Os momentos de lucidez são cada vez mais breves. Mas ela estabilizou de novo em um estado de agitação moderada. É isso ou a sedação de nem parar em pé. Assim é melhor. É o menos ruim.
As três últimas visitas foram boas. Especialmente essas que fotografei (a foto de cima é de hoje).
Agora ela sempre fica faceira quando eu chego - e os olhos dela brilham por segundos no que eu creio que se possa definir como um reconhecimento difuso. Ela já não sabe bem quem eu sou, mas sabe que eu sou alguém. E sempre consegue lembrar quem eu sou, e sempre diz quem eu sou quando lhe perguntam.
Hoje em dia, a única coisa que realmente me importa é o que eu vejo nos olhos dela. Ultimamente, vejo que o sofrimento causado pela confusão e agitação diminuiu muito. Ela está mais confortável. E isso é tudo que eu posso querer e esperar.

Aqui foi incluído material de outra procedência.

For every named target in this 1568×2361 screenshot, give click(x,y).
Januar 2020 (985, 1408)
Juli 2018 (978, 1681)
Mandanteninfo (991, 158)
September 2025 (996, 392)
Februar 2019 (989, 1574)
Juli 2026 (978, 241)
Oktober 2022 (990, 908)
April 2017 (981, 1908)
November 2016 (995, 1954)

Os diálogos em geral se resumem a uma pergunta e uma resposta, poucas palavras. Quando está mais agitada, ela fala bastante, mas não há nexo. Ultimamente ela está mais quieta. Então fico sentada a seu lado em silêncio, ou conto alguma coisa, ou mostro fotos no celular, ou converso com as atendentes e parentes de outros hóspedes. Às vezes ela entra na conversa de repente. Como hoje. Eu estava conversando com outra pessoa, falando sobre ela. Aí ela perguntou:
- O que eu fiz?
Eu respondi:
- Arte! Tu deve ter feito arte, porque tu é uma velha muito sem vergonha!
- De jeito nenhum! - ela rebateu na mesma hora, rindo, entendendo a brincadeira, participando.
Momentos como esse são os mais preciosos para mim. Quando eu consigo fazê-la rir e brincar. Isso é cada vez mais raro.
Hoje quase a deixei cair estatelada na rua. Consegui puxá-la pelo braço antes que batesse de cara no chão. Eu sei que já não dá mais para sair com ela sozinha, mas a tarde estava linda, ela estava bem - e eu resisto a aceitar que essa fase acabou. Vou tentar visitá-la com companhia, ou pedir uma cadeira de rodas pra darmos umas voltas pela rua. Porque por instantes ela observa a paisagem, os cães e gatos da vizinhança, e fica mais presente.
A doença e também a velhice transformaram minha mãe. E a mim. E inverteram nossos papéis. Hoje pela manhã estava conversando com minha irmã sobre algo que sempre tenho em mente, mas que desde ontem está em primeiro plano em meus pensamentos: minha mãe sempre cuidou de mim. Sempre. Quando eu já estava com mais de 40 anos ela ainda cuidava. Se eu ficasse doente ou precisasse de qualquer coisa, ela sempre estava disponível. Jamais foi do tipo que só telefona pra saber que tal. "Filho é promissória que nunca se desconta", ela dizia.
Agora que cuido dela e que tudo que ela foi está se dissolvendo, eu cada vez valorizo mais e lembro mais de tudo que ela fez - e as coisas que faltaram parecem cada vez menos importantes.